Hemoglobin (Hb) Bryn Mawr is an unstable Hb variant resulting in congenital hemolytic anemia. This variant Hb also has an increased affinity for oxygen. The perioperative transfusion management of this disorder is described, and the first genomic analysis of this Hb variant is given.

An 11-year-old boy, heterozygous for Hb Bryn Mawr, was referred for cholecystectomy. Sequence analysis of genomic DNA confirmed that the patients was heterozygous for a T-->C transition in the codon for amino acid 85, causing a substitution of serine for phenylalanine in the beta-globin chain. On the basis of whole-blood O2 dissociation studies, projected tissue O2 delivery would have been suboptimal during general anesthesia; therefore, a partial red cell exchange transfusion was performed to lower variant Hb and prevent tissue hypoxia during surgery. The red cell mass to be exchanged (50%) was determined from the calculated increase in O2 delivery capacity required to maintain an O2 extraction of 4 to 5 mL of O2 per dL of whole blood. The p50 of whole blood from the patients immediately after the exchange transfusion was 16.0 torr. At the time of surgery, the p50 was normal (25.9 torr). The patient's whole blood 2,3 DPG levels were 4.70 mmol per mL of red cells (before transfusion) (normal range = 4.8 +/- 0.3 mmol/mL red cells), 4.07 mmol per mL of red cells (immediately after transfusion), and 4.55 mmol per mL of red cells (48 hours after transfusion).

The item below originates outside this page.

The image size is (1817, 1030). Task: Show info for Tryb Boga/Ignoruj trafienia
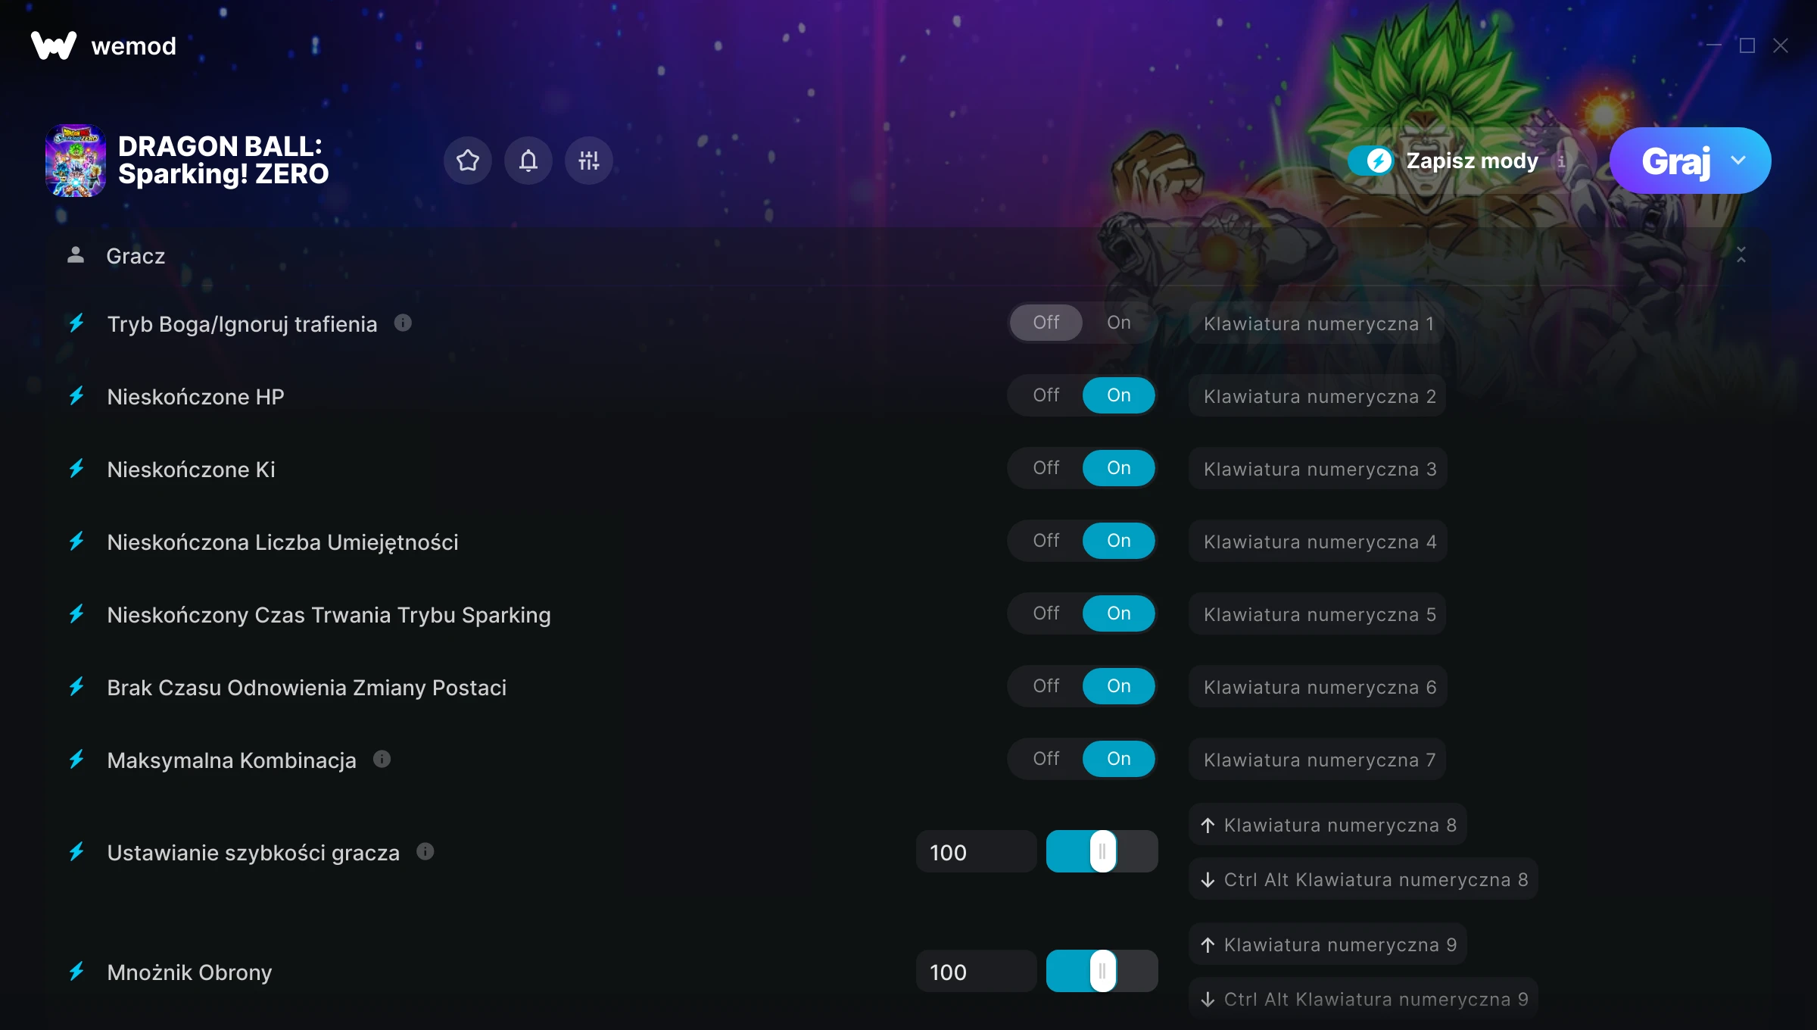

This patient with Hb Bryn Mawr was prepared for surgery with a partial exchange transfusion to prevent tissue hypoxia during anesthesia. Decreased 2,3 DPG levels immediately after transfusion resulted in increased O2 affinity of whole blood; however, 48 hours after exchange transfusion, a normal p50 (due to both removal of variant Hb and regeneration of 2,3, DPG) was observed. Partial exchange transfusion is useful in the preoperative management of patients with Hb variants characterized by increased O2 affinity.